- **WORK REQUEST**
The result should hold only the lines from the one with "Where should I" through the final line of the data below, transcribed exactly, pictures left out.

- **Screenshot grounding data**
****
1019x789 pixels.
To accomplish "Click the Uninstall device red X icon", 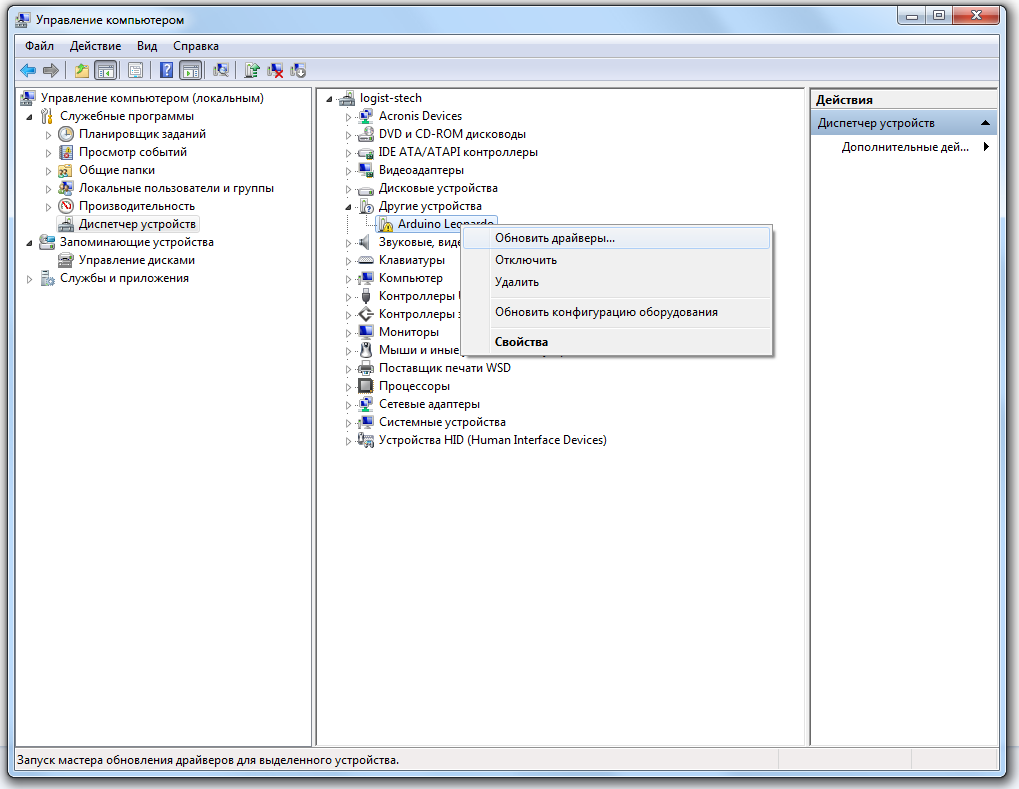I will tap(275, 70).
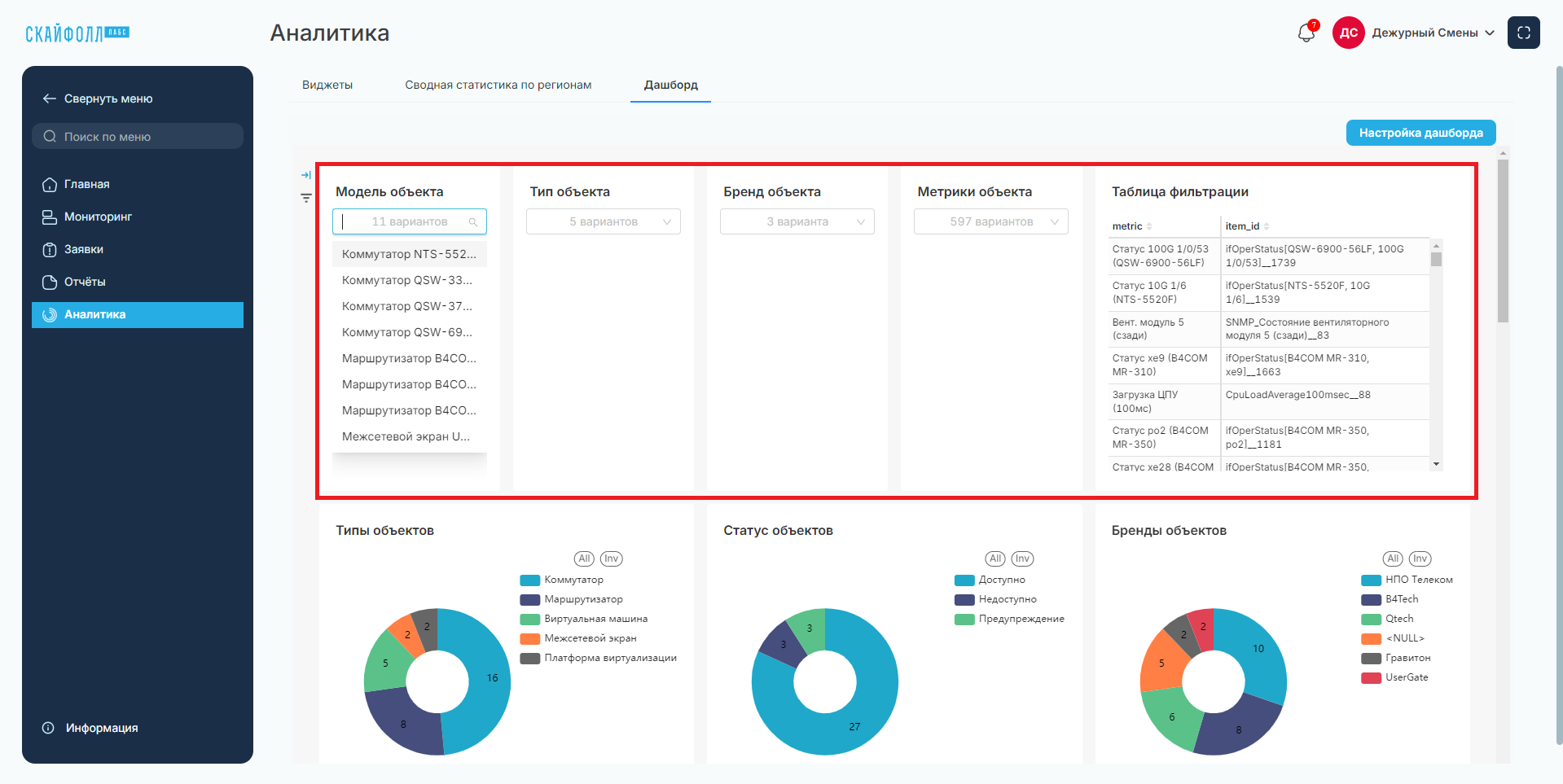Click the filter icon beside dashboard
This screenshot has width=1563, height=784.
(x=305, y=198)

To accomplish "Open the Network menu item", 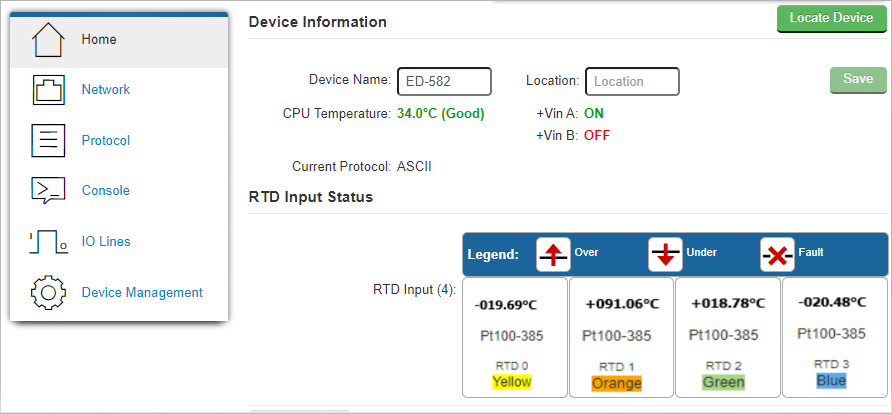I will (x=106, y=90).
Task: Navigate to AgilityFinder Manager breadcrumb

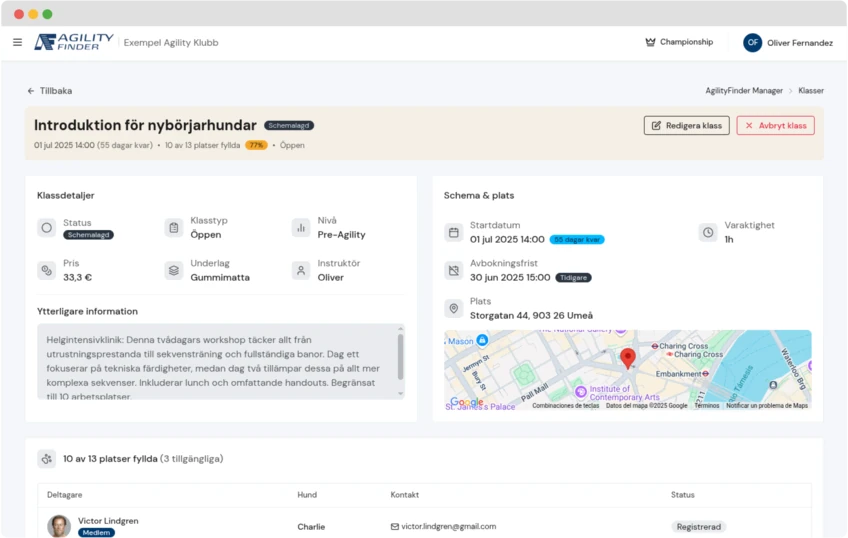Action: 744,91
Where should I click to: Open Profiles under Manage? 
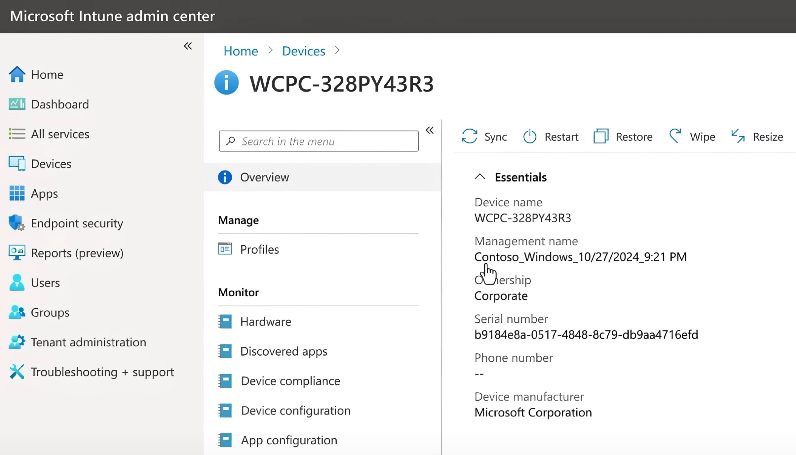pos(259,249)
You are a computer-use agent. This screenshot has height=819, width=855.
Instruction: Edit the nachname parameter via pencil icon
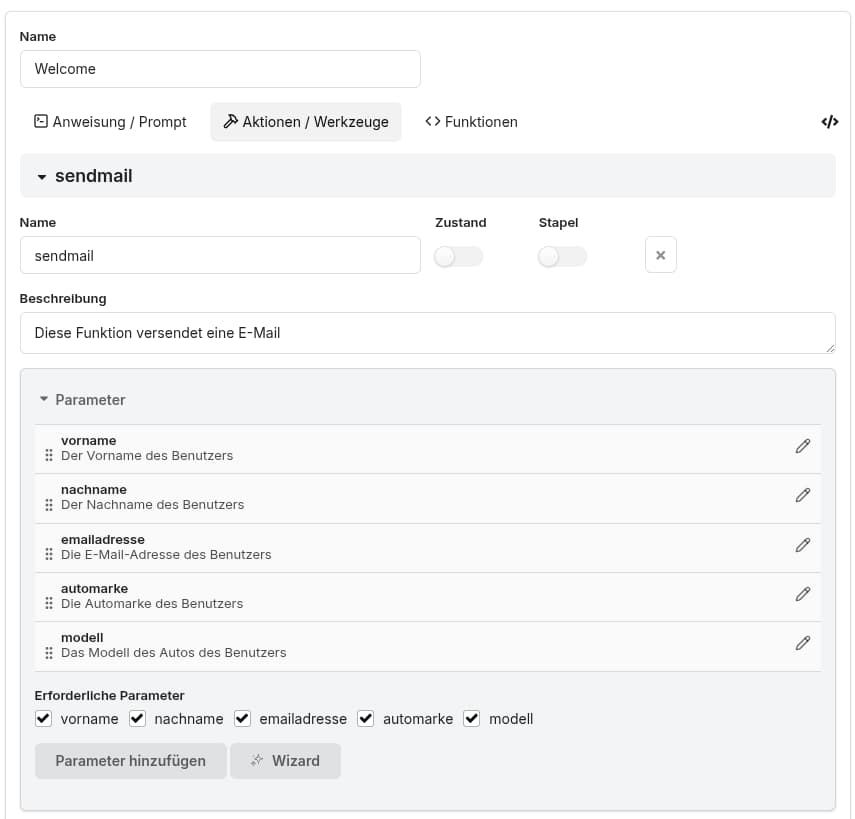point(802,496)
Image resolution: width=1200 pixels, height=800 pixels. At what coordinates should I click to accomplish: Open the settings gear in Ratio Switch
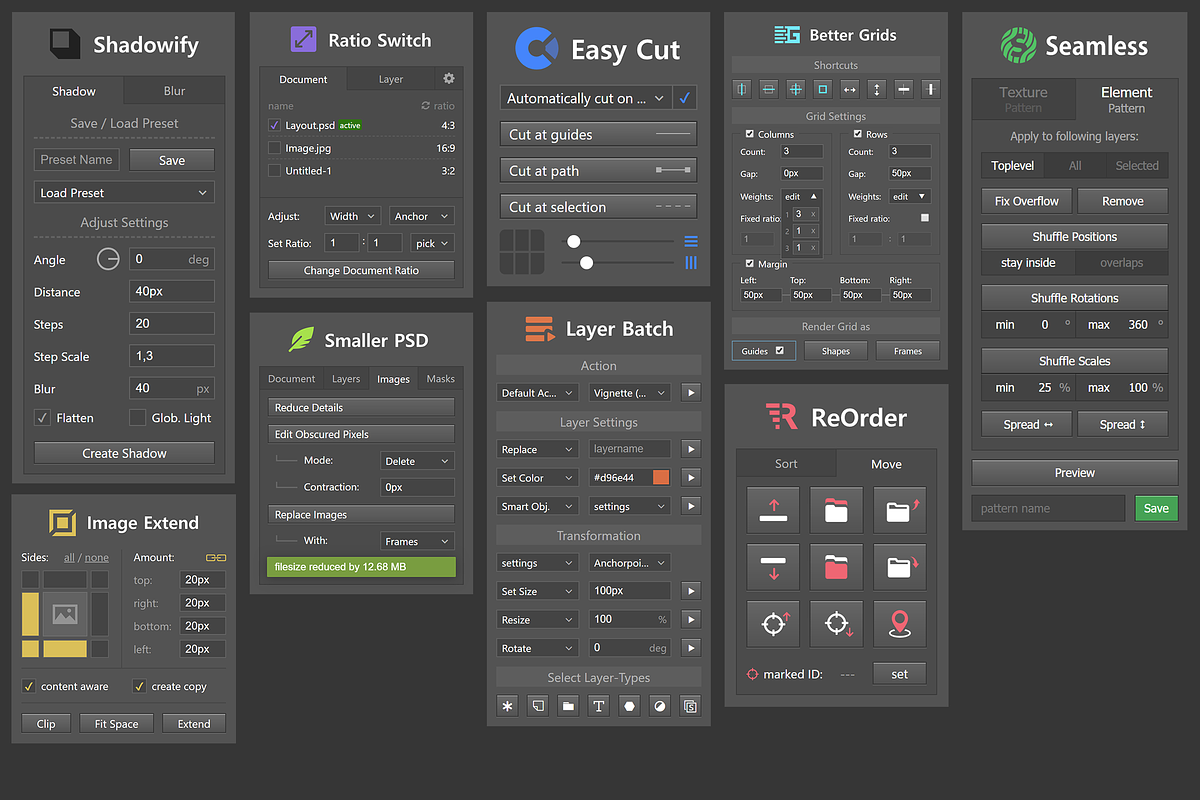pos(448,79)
****
- **TASK RESULT**
Where should I click to: Open Profiles under Manage? 
pos(259,249)
You are a computer-use agent. This screenshot has height=819, width=855.
Instruction: Edit the nachname parameter via pencil icon
point(802,496)
Image resolution: width=1200 pixels, height=800 pixels. At what coordinates should I click to accomplish: Open the settings gear in Ratio Switch
pos(448,79)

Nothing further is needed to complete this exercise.